La succession des crises du capitalisme a eu un effet désastreux sur le logement, qui fait actuellement face à une crise structurelle s’aggravant d’année en année. En 2018, la FLD (Fondation pour le Logement des Défavorisés) estimait à environ 200 000 le nombre de personnes sans domicile. Elles sont aujourd’hui près de 350 000 (REML 2025, FLD). Ce constat est frappant, mais il reste largement ignoré par une partie de la population, notamment dans les grandes métropoles, où les habitants détournent souvent le regard malgré la présence de plus en plus visible de personnes vivant dans la rue. Ces dernières représentent une partie du public touché par le sans-abrisme, terme désignant la situation des personnes privées de logement stable et contraintes de vivre dehors ou dans des conditions de grande précarité.
Le premier épisode de cette série a dressé un état des lieux de la crise du logement au début de cette décennie, en expliquant ses causes profondes, ainsi que les solutions théoriques proposées par trois courants de pensée distincts : le capitalisme (incluant la pensée réformiste), l’anarchisme et le socialisme. Dans ce deuxième épisode, nous actualisons notre analyse en tenant compte des évolutions survenues depuis la publication du précédent. Nous examinerons, d’un point de vue communiste, les réponses apportées par l’État français à la crise du logement. Par cet article, nous visons à replacer les politiques néolibérales, les compromis et les alternatives progressistes au sein du rapport de force de classe.

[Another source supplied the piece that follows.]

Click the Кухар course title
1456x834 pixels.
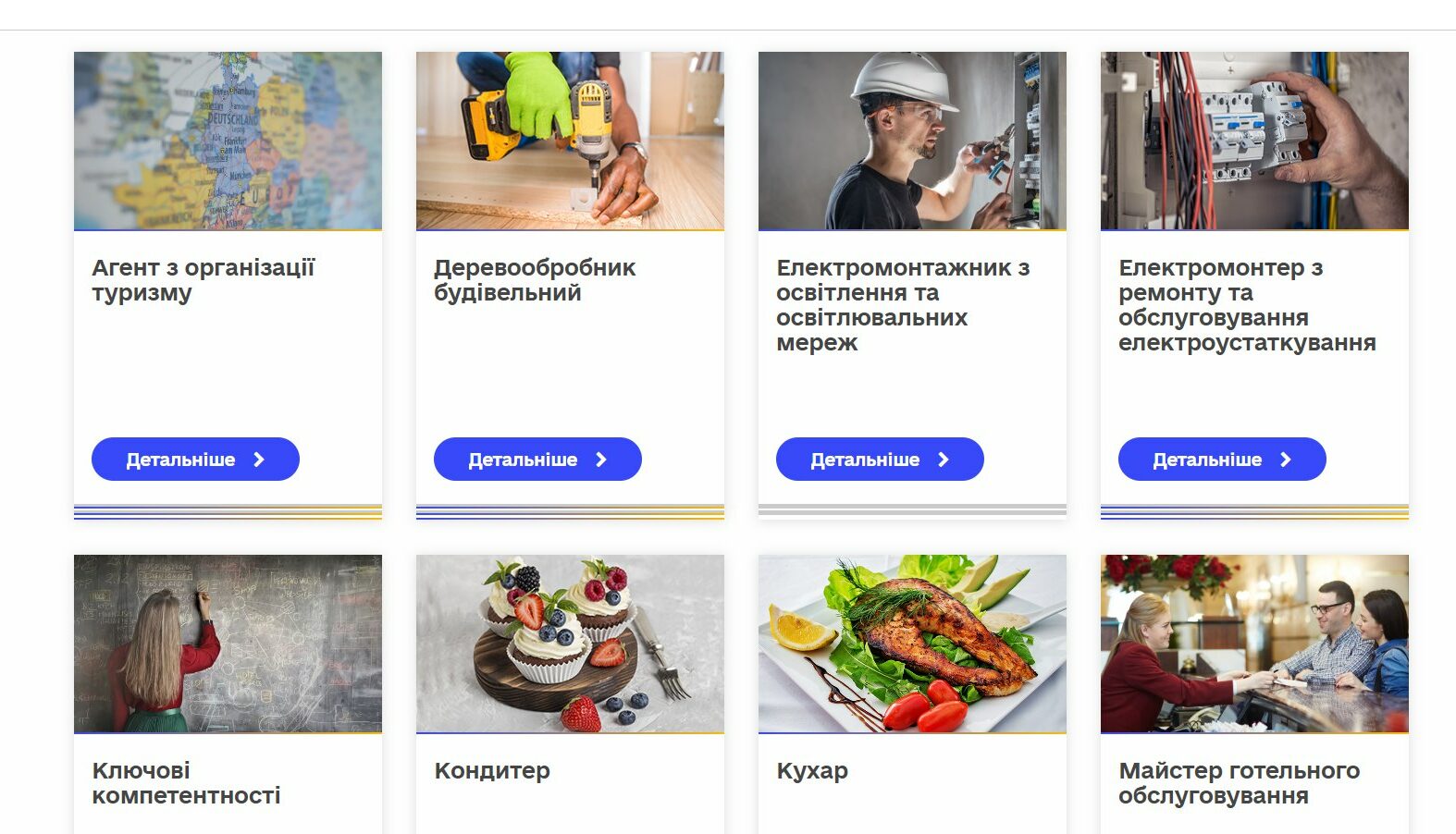click(x=812, y=771)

Etat des lieux du logement
Dans le premier épisode, nous avions analysé la contrainte structurelle qui encadre le logement sous le capitalisme. Ces mécanismes demeurent inchangés, même si la succession de crises et l’aggravation de la précarité amplifient leurs effets les plus néfastes. Nous observons d’abord une logique d’accession à la propriété reposant sur le crédit immobilier, devenu de plus en plus difficile d’accès, y compris pour la petite bourgeoisie. Parallèlement, les locataires voient une part croissante de leurs revenus prélevée, constituant un véritable transfert de richesse vers les propriétaires. Avec la stagnation des salaires et la hausse continue des loyers, cette ponction peut atteindre plus de la moitié des ressources mensuelles des ménages les plus fragiles. Aujourd’hui, 57,5 % des ménages français sont propriétaires ou en cours d’accession, tandis que 40,4 % sont locataires (tableau 1), une répartition qui reste globalement stable depuis une dizaine d’années.
Tableau 1. Statut d’occupation des logements en France, 2025.
Source : Enquête Logement 2025, INSEE.
De plus, l’accumulation du capital et les logiques de concentration propres au capitalisme se manifestent sur le marché du logement : 35 % des propriétaires possèdent plusieurs logements (au moins deux), dont 0,9 % détiennent plus de dix biens, représentant à eux seuls 7,4 % des logements détenus par des propriétaires. La classe rentière incarne une approche purement marchande du logement, qui se traduit également par une part importante de biens vacants, soit 7,7 % du total, soit environ 3 millions de logements. À cela s’ajoutent les logements secondaires, qui représentent 9,8 % du parc immobilier (Enquête Logement 2025, INSEE). En effet, quand le logement devient un bien d’investissement, voire de spéculation, l’avènement d’une classe de rentier est naturel et la loi du profit l’emporte sur la nécessité d’avoir un toit.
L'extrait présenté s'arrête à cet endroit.